Justina had two known brothers, Constantius and Cerealis. One of her daughters was named Galla. In La Pseudobigamie de Valentinien I (1958), J. Rougé argues all three names were representative of their descent from the Neratii, an aristocratic family connected to the Constantinian dynasty through marriage.[5] According to the Prosopography of the Later Roman Empire the names Justus and Justina may also indicate a relation to the Vettius family.[1]

The Prosopography mentions a theory that Justus was a son of Vettius Justus, Consul in 328, and a woman of the Neratius family. The latter family produced several relatively notable members in the early 4th century. The first was Galla, wife of Julius Constantius and mother of Constantius Gallus. Her brothers were Neratius Cerealis, Consul in 358 and Vulcacius Rufinus, Praetorian prefect of Italy from 365 to his death in 368.[6]
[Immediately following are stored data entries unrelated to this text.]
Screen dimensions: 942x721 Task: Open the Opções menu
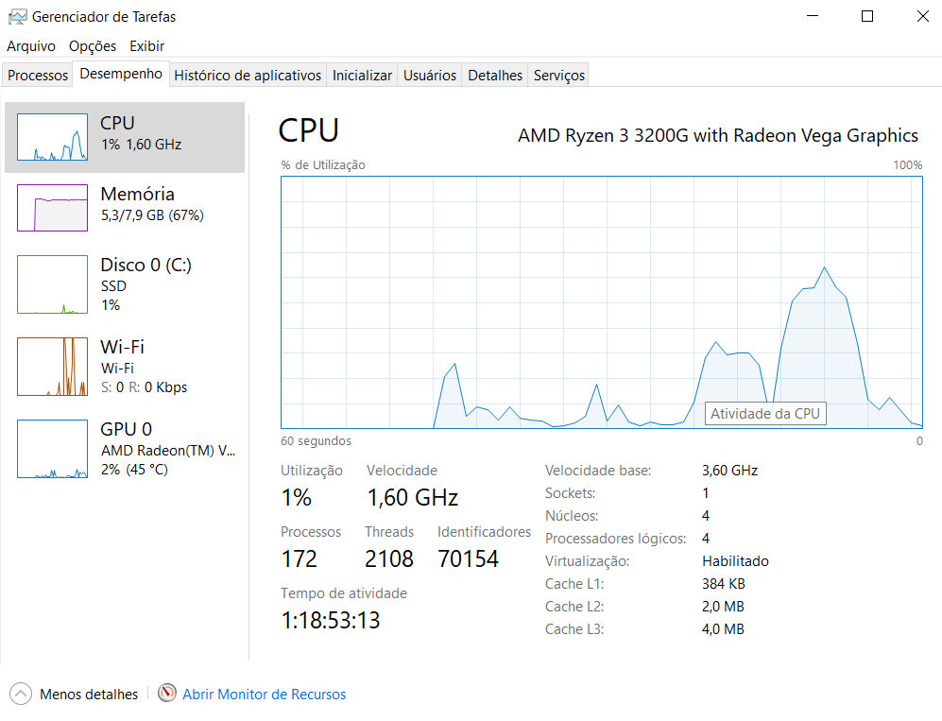click(93, 46)
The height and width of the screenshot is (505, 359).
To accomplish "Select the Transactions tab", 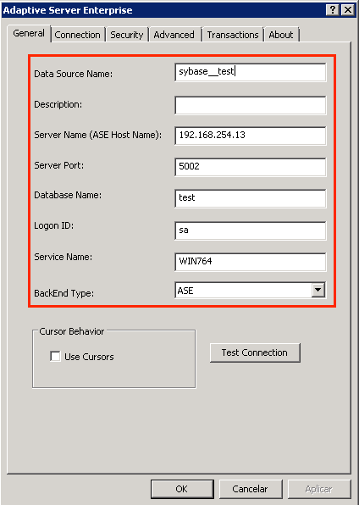I will click(233, 35).
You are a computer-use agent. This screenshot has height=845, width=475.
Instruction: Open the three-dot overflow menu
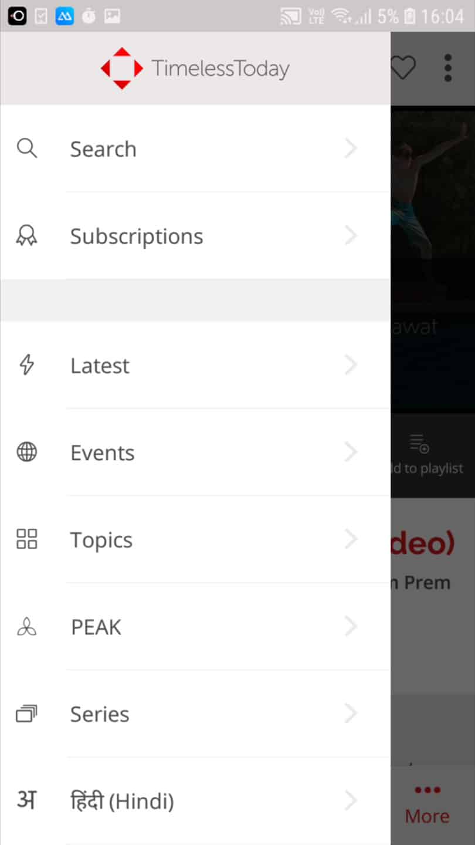click(448, 67)
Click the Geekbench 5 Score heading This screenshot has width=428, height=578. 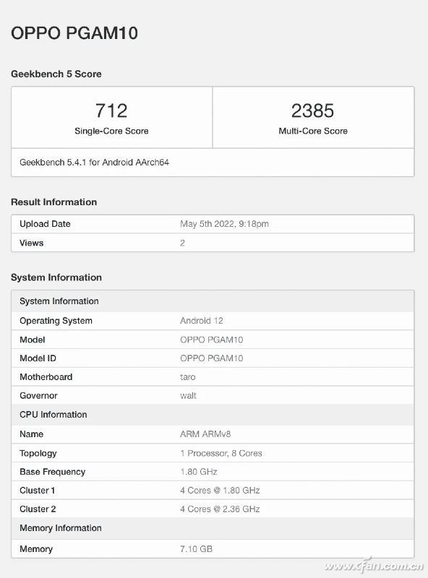click(x=56, y=74)
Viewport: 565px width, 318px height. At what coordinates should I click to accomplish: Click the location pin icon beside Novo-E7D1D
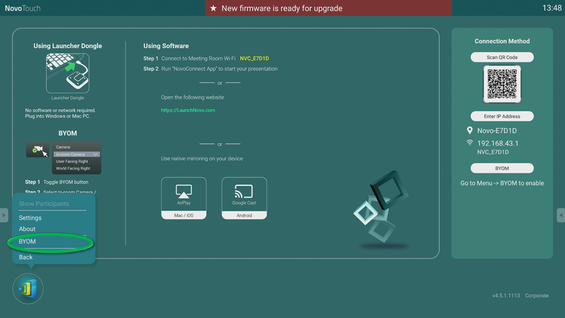coord(470,130)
Timothy Barnes has theorised that Justina was a granddaughter or great-granddaughter of Crispus through her mother, whose name is unknown,[5][7] another suggestion is that her mother was the daughter of Julius Constantius and his first wife, the aforementioned Galla. Hence, this makes Justina at the heart of the family connexions between the Constantinian and the Valentinianic (and later Theodosian) dynasties.[8]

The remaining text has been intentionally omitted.